The story is woven together really nicely, and you might watch a scene involving cutlery through your fingers (I did, anyway). A contender for my favourite horror of the year. Lots of characters you care about, decent twists and turns in the story, and a satisfying conclusion that ties everything together in a neat bow.

Nobody 2 won’t change the world, but I enjoyed the sight of Christopher Lloyd arming a dilapidated waterpark with explosives, ready to blow the place sky high, whilst chomping his way through a cigar in the style of Hannibal from the ‘A’ Team. I’ve worked out I’m now older than Lloyd was when he played the Doc in Back To The Future, which is alarming (he’s 86!).

If you missed the first Nobody, it was recently on Film4. The second takes the violence to new levels, perhaps at the expense of the humour, but I really enjoyed seeing Bob Odenkirk employing whack-a-mole tactics against some wrong ‘uns in the amusement arcade, taking on a lift full of bad guys, and generally doing a terrible job of taking a holiday from his job as an assassin for hire. He just wants a break, but is never far from a mass brawl.
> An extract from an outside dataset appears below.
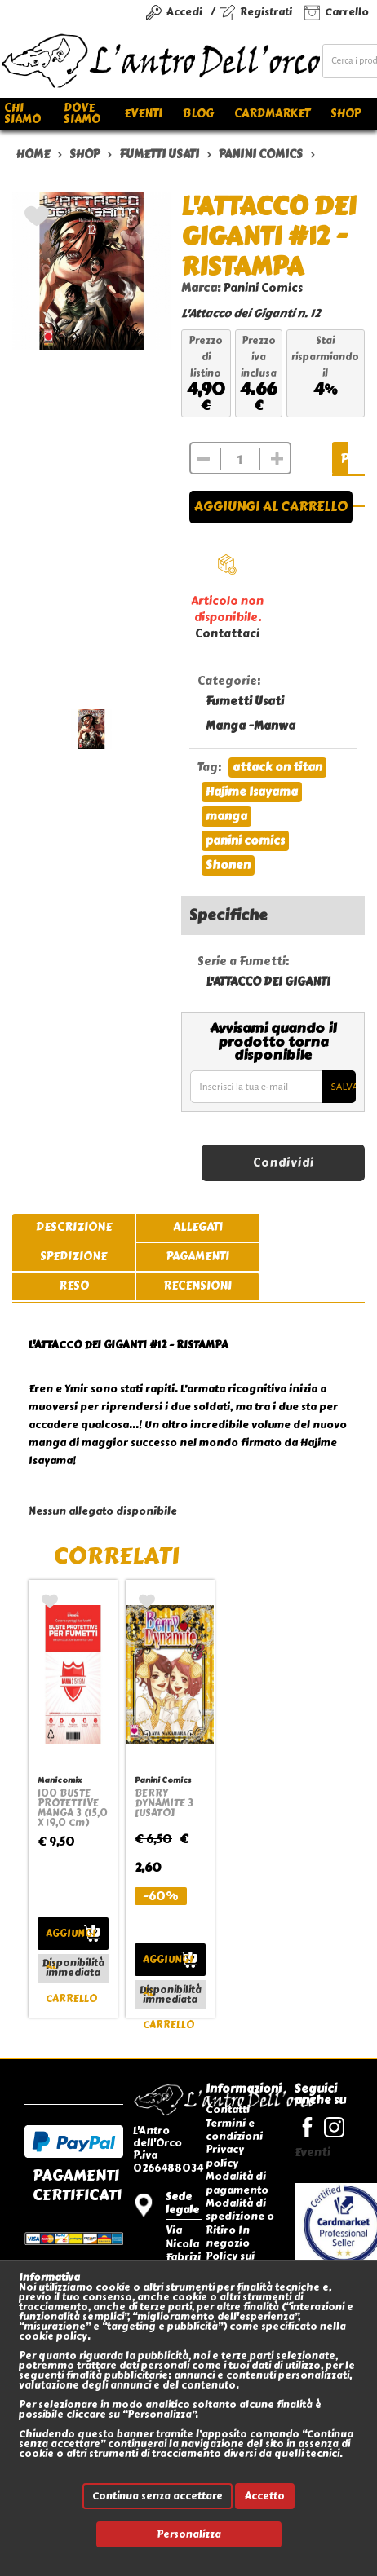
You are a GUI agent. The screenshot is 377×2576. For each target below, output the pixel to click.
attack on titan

As for Materialists, one review on Twitter describes it as “a cynical romcom with very little comedy”. That’s a good summary, to be honest. Some critics seem to be swooning over it, but I found it dragged big time, especially as I loved director Celine Song’s first film Past Lives so much. It certainly has something to say about the transactional nature of dating and marriage, but it makes its points with the subtlety of a sledgehammer. I liked the scene at the gatecrashed wedding, where Dakota Johnson and Chris Evans’ characters have an honest heart-to-heart, but the endless talk about salaries, wealth & ‘doing the math’ were like watching paint dry. I’ve had more exciting showers.